Stored items:
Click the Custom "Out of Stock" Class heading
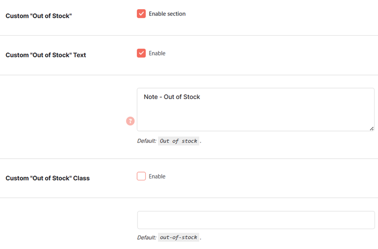pos(47,178)
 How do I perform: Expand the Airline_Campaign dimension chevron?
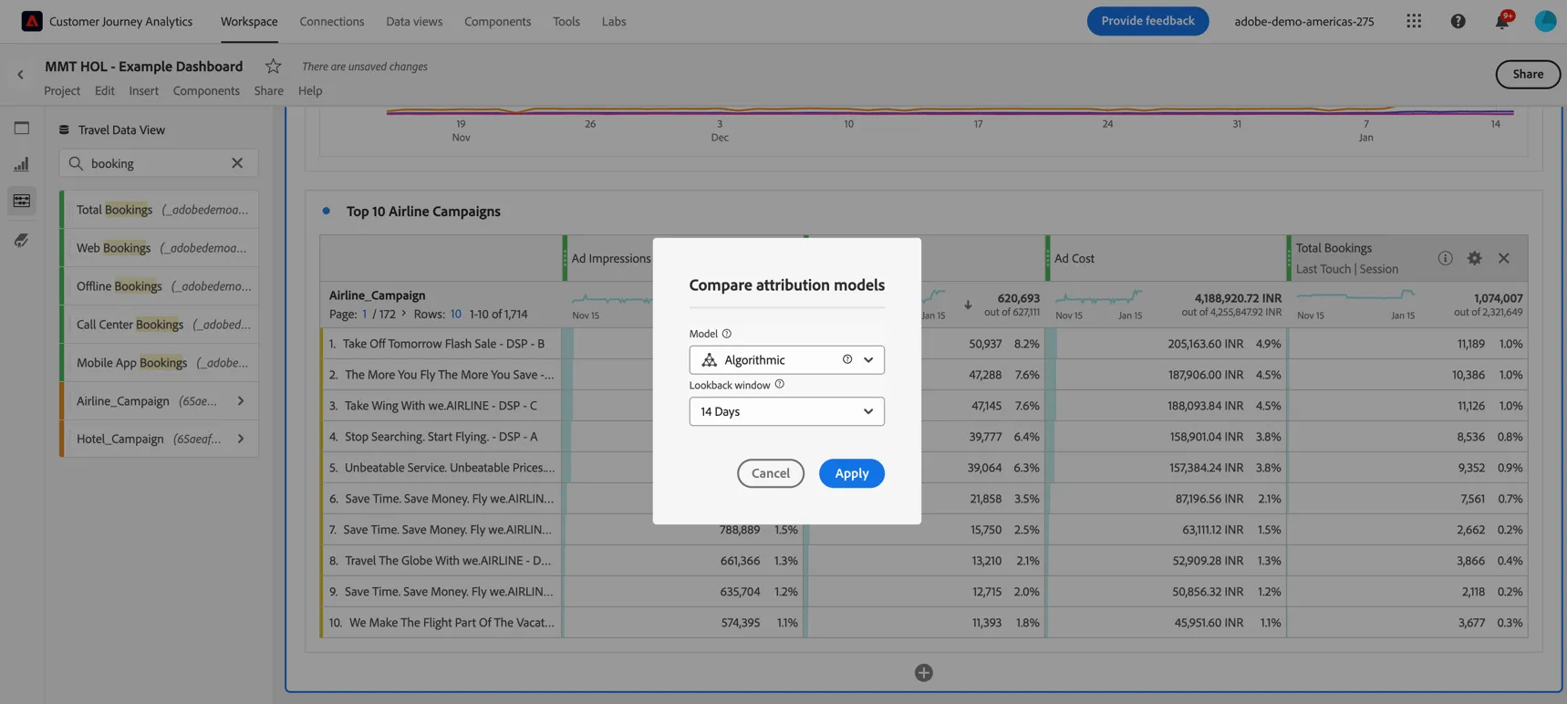pyautogui.click(x=241, y=401)
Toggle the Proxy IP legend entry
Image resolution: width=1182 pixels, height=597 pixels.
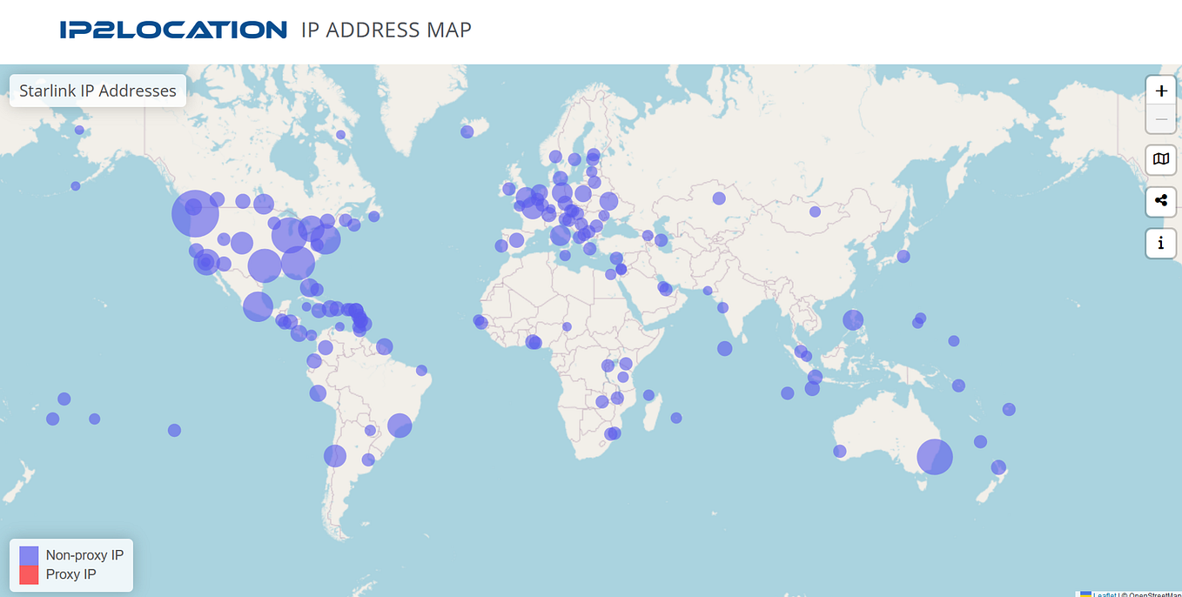73,574
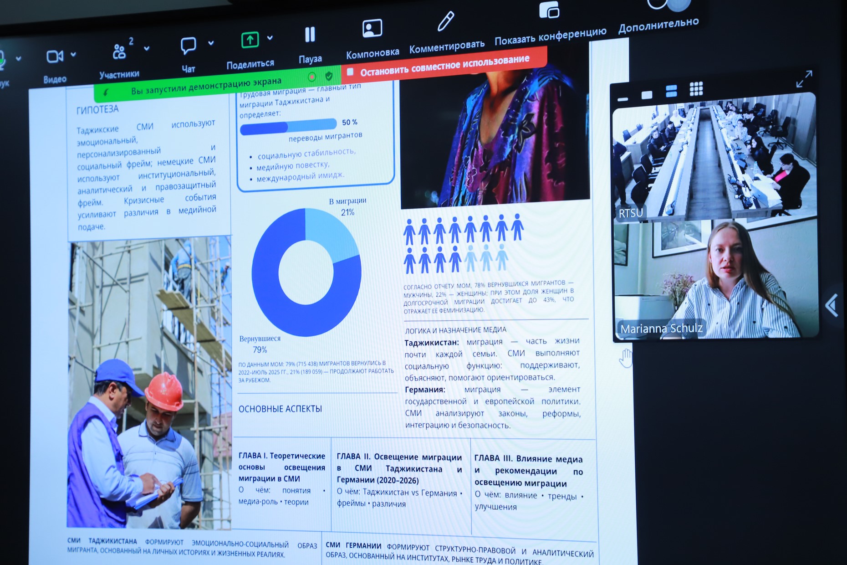Expand the video panel with diagonal arrows
847x565 pixels.
804,79
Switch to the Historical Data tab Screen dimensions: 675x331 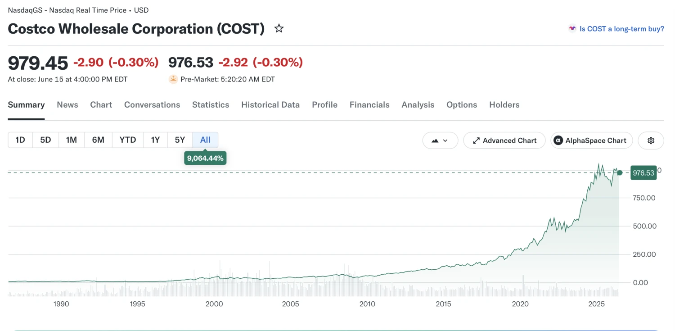(270, 105)
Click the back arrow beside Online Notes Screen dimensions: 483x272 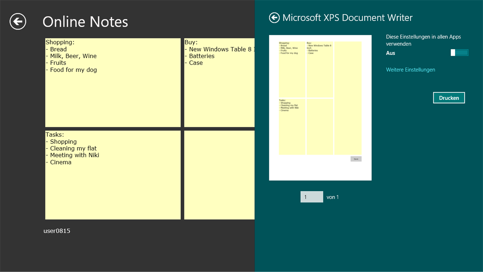[x=18, y=21]
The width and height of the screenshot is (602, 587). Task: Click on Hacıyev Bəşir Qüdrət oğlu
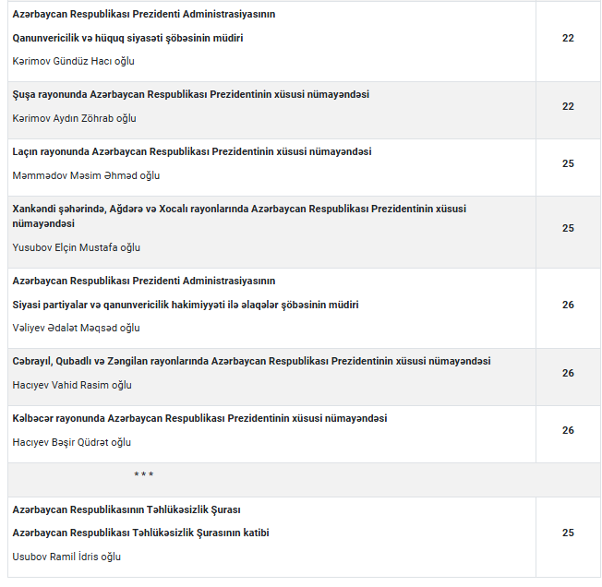click(x=72, y=442)
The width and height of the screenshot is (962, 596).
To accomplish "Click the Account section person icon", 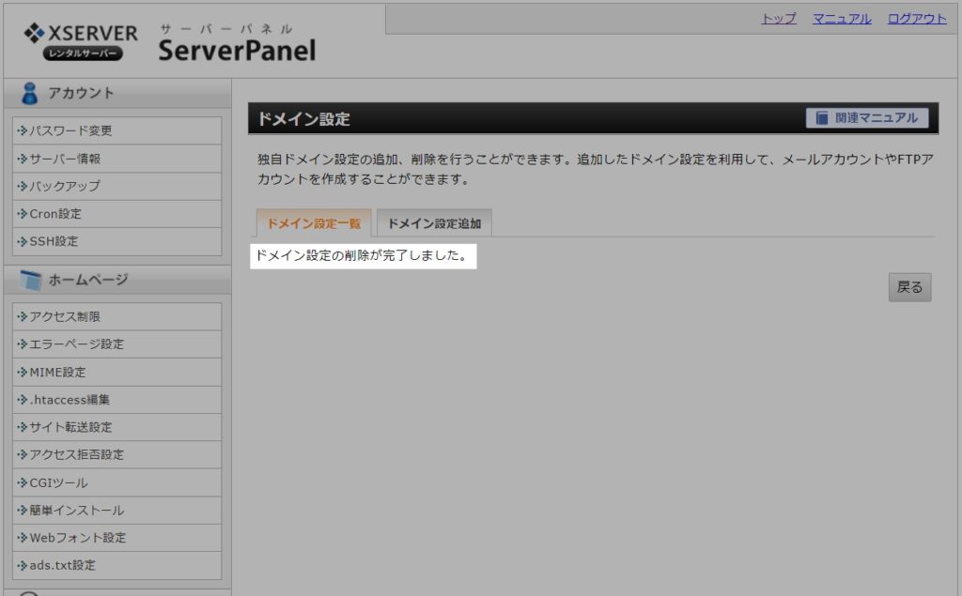I will click(30, 93).
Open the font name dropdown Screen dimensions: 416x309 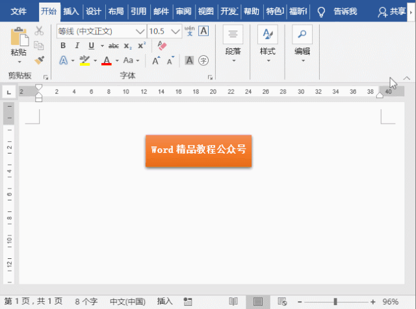[140, 31]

#### [Exercise]
Each line from the beginning of the entries up to and including the one containing "Toggle the Proxy IP legend entry" must be restated exactly. Pictures are to be left out.

#### [Written response]
Click the Custom "Out of Stock" Class heading
pos(47,178)
 How do I perform: Expand the Airline_Campaign dimension chevron?
pyautogui.click(x=241, y=401)
Toggle the Proxy IP legend entry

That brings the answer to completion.